Mechanism of the lipid-lowering effect of ethyl all-cis-5,8,11,14,17-icosapentaenoate.

The effect of highly purified ethyl all-cis-5,8,11,14,17-icosapentaenoate (EPA-E) on cholesterol metabolism in rats was examined to clarify the mechanism of its hypolipidemic action. Pretreatment with EPA-E reduced the increase in plasma radioactivity after oral administration of [14C]cholesterol. The conversion of [14C]3-hydroxy-3-methylglutaryl coenzyme A (HMG-CoA) to [14C]mevalonic acid was significantly inhibited in liver microsomes obtained from rats treated with EPA-E. There was an increase in free cholesterol and a marked rise in the eicosapentaenoic acid (EPA) content of phospholipids in these microsomes. EPA-E restored the suppression of biliary secretion induced by feeding a casein-rich diet to bile duct-cannulated rats. Furthermore, when serum lipoprotein (d < 1.210) from rats given EPA-E was i.v. injected into normal rats, a more rapid elimination of cholesterol was observed as compared to that in rats injected with lipoprotein from EPA-E-untreated rats.
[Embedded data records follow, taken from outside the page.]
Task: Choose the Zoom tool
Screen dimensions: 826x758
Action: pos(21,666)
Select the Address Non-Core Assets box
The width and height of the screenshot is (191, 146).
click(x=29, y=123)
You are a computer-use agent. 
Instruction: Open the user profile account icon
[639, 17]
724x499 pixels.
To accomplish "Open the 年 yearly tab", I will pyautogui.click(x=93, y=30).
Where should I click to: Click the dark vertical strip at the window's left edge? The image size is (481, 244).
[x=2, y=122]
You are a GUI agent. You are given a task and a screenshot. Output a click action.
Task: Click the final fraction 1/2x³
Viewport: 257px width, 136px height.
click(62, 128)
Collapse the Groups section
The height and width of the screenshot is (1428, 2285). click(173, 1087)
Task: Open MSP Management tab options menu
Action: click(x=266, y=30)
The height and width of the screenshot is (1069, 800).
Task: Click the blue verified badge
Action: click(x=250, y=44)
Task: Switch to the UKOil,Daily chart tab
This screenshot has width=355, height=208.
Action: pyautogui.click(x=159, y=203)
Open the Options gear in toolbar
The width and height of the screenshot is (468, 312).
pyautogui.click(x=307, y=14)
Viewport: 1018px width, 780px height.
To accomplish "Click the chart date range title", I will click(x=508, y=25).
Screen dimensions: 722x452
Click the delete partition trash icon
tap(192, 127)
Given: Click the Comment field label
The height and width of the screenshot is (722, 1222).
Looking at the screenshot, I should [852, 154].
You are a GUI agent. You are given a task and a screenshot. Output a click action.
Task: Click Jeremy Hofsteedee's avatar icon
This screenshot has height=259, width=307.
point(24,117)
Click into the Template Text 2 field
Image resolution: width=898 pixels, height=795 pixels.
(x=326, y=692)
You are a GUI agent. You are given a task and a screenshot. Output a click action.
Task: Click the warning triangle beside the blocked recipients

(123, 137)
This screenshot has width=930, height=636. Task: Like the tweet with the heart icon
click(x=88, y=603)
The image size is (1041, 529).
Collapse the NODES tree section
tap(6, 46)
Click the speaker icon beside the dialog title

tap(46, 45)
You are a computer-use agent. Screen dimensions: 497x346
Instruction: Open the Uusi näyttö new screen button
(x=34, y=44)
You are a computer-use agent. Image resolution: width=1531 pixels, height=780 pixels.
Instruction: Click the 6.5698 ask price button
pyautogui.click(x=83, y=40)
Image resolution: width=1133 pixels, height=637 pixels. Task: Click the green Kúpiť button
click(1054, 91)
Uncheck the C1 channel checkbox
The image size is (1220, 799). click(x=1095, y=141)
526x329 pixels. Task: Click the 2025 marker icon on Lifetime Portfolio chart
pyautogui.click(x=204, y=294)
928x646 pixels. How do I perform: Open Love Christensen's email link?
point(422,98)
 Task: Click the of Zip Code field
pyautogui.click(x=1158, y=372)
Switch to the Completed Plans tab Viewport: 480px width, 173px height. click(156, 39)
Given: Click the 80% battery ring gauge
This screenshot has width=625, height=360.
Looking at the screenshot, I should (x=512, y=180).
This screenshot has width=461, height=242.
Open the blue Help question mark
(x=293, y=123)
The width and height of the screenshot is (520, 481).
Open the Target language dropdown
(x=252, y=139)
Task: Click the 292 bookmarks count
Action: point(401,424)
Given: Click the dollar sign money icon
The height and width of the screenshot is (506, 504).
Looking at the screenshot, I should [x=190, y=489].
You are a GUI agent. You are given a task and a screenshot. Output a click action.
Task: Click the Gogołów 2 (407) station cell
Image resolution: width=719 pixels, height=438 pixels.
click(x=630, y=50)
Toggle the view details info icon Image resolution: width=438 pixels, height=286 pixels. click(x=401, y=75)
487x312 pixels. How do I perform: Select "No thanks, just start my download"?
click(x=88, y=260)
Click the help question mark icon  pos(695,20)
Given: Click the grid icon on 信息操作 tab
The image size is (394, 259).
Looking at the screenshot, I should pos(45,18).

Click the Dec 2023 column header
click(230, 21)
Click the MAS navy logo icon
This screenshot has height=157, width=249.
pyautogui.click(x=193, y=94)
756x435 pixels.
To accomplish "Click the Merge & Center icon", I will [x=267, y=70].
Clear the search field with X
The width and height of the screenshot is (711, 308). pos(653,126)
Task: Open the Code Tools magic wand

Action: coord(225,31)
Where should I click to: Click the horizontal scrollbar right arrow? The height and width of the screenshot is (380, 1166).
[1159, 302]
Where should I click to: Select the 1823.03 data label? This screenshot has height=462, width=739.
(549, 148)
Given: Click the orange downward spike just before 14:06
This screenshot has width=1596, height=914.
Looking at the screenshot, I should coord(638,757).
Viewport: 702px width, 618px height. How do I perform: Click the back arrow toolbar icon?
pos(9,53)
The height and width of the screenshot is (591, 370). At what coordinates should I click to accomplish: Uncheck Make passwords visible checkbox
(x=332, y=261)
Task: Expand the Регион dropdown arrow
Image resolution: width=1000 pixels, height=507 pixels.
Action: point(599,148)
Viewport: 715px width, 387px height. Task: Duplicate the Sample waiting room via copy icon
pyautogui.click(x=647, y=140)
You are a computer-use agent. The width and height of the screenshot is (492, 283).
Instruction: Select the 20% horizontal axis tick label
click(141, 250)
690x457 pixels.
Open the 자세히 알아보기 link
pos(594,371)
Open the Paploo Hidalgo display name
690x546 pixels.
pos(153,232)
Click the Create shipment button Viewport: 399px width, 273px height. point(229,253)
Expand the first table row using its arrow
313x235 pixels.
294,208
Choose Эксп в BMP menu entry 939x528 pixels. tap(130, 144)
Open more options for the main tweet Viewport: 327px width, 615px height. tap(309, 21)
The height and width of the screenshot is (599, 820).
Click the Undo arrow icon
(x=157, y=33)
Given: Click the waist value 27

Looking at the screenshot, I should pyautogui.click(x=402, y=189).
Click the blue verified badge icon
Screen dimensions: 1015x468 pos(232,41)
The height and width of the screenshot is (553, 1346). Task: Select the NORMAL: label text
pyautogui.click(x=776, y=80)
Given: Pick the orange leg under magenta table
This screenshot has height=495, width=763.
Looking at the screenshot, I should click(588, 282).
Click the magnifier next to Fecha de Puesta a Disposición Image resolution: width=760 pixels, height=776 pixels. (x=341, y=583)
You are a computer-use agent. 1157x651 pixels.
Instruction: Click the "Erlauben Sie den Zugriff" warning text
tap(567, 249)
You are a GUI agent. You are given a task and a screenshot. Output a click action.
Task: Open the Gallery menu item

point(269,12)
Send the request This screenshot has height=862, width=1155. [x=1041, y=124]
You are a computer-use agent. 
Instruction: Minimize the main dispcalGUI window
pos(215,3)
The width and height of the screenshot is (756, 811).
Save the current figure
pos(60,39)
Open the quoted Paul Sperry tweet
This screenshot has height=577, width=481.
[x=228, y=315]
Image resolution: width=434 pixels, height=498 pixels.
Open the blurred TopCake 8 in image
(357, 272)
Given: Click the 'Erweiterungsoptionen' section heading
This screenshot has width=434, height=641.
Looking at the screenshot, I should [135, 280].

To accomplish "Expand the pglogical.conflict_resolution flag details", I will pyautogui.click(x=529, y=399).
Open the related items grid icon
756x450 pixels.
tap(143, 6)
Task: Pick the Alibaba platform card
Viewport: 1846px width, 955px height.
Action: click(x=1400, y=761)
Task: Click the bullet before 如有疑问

This rapid clearance was found in the lipoprotein fractions of d < 1.006 and 1.006 < d < 1.063. These findings suggest that EPA-E has an inhibitory effect on intestinal cholesterol absorption and hepatic cholesterol biosynthesis, and an enhancing effect on hepatic biliary secretion. EPA-E would also seem to cause modification of serum lipoproteins, whereby their clearance from the serum is increased.